Patients’ needs and wants for personalized and compassionate medical care cannot be overestimated. Patient diversity is striking, conferring the limited utility of general communication guidelines for the medical service. When patients are asked about their healthcare encounters, they discuss their interactions with doctors. The doctor-patient relationship remains at the heart of people’s attitudes toward healthcare.

Medical Tourism is an indication of the Demand for Personalized Care.

The 21st-century healthcare practice is a discriminatory one. It utterly fails to satisfy the medical needs of everyone despite the escalating costs of healthcare delivery. Medical tourism follows personal demand and is not necessarily the outcome of a population’s health policy. Medical tourism is devoid of the corporate insurance monopoly, which has inhibited the healthcare trade for the past century. That is why, for the past decades, many world patients have turned to other countries for surgical and other medical care. Trade-in healthcare services, therefore, are now involved in countries promising first-class healthcare amenities at third-world prices. Medical tourism is about less bureaucracy for physicians. It is about the absurd coding system that doctors’ offices and medical facilities must use to be compensated by Medicare, Medicaid, and private insurance companies. And how complex situations are yet to become amid bureaucratic Medicine.

Future of Medical Tourism

Based on what was described previously, Medical tourism is a high-speed drawing industry. Its growth drivers include an aging population, an upsurge in degenerative diseases, the shortage of access to quality healthcare services, growing healthcare costs, extended wait times, and ease of travel.

Medical tourism has gone mainstream, as thousands of patients make medical trips, undertake treatment outside their home country, and have easy access to information on the internet and greater media exposure. Governments, employers, and insurance companies send patients abroad for medical care. Adopting the latest technologies, such as telehealth, allows doctors to remotely monitor a patient’s vital signs or be involved in an online consultation with a far-away patient. A significant step in the industry’s ongoing extension and professionalization has established by the Medical Tourism Association (MTA) in 2007.
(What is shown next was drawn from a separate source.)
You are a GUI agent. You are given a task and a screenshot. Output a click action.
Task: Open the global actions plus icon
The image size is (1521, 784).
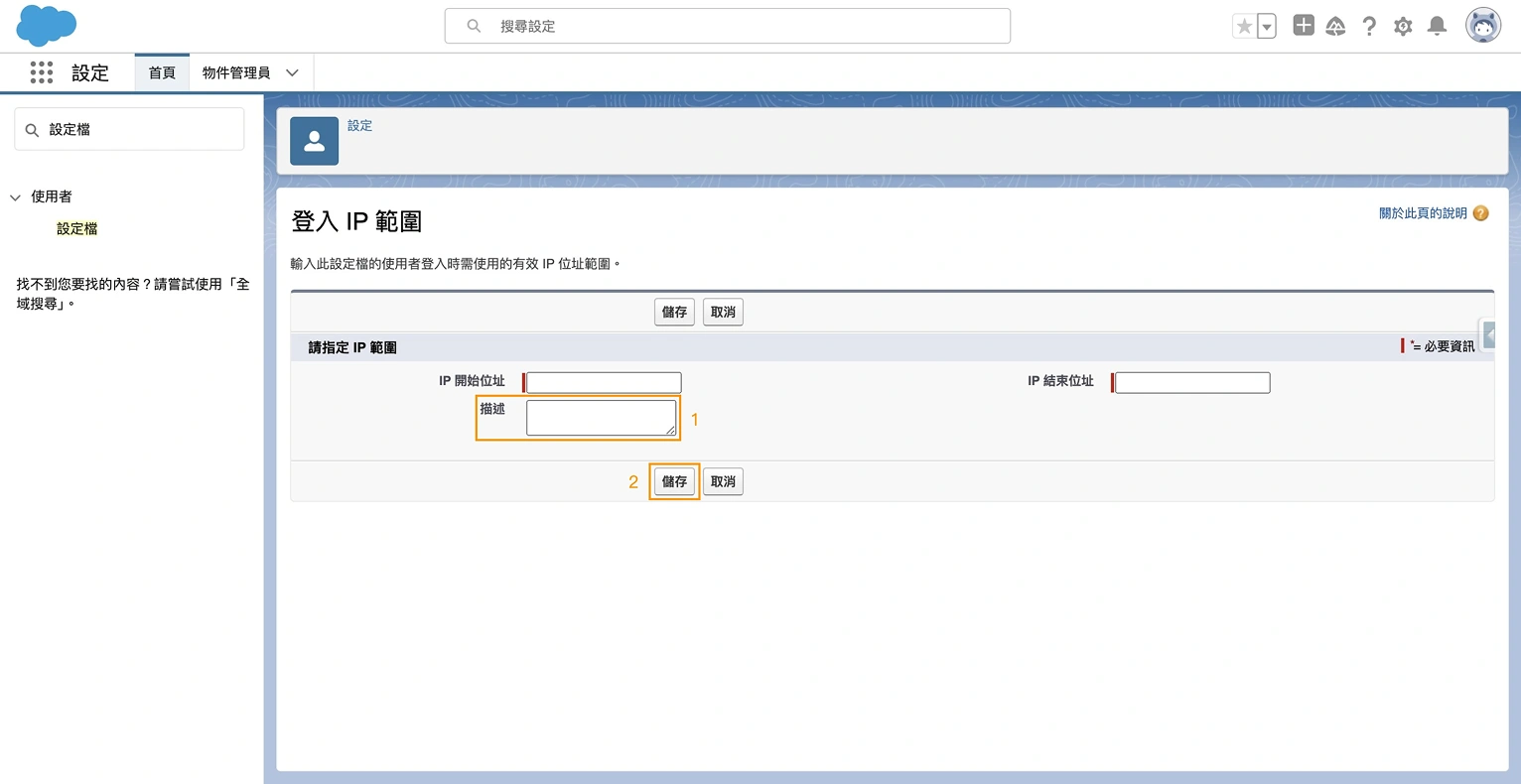pyautogui.click(x=1303, y=25)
Challenges of Medical Tourism

Despite the overwhelming rise in popularity, medical tourism is challenging. But patients searching for personalized care are willing to face such challenges amidst unreliable healthcare quality assessments in different countries, including a cost scale to the outcome. Medical tourists can expect inadequate information on and communication about the medical and legal uncertainties associated with medical tourism. Flawed policies inscribing the ethical concerns of recruiting international patients in clinical trials for risky or experimental treatments are of significant concern. Growing legal troubles associated with medical tourists, including malpractice lawsuits for treating international patients, is becoming more troublesome.

Takeaway Message

Every person has the right to choose the kind of medical care they see fit within the scope of their encounter with their physician. Personalized Medicine is the solution to solve the growing conflict between healthcare delivery, the practice of Medicine, and patient expectations. Traditional population-focused healthcare has become more than ever-controversial; it is characterized as a passageway to providing patient care that concentrates on an entire community with a particular predetermined profile rather than solely centering on individualized patient care. The Option is the key to thriving personalized healthcare. The ultimate solution is to decentralize, personalize, and interconnect medical amenities. It’s time to redefine health and wellness to see modern patient prospects. Being Healthy for the millennial is yonder, avoiding sickness or healing from a disease.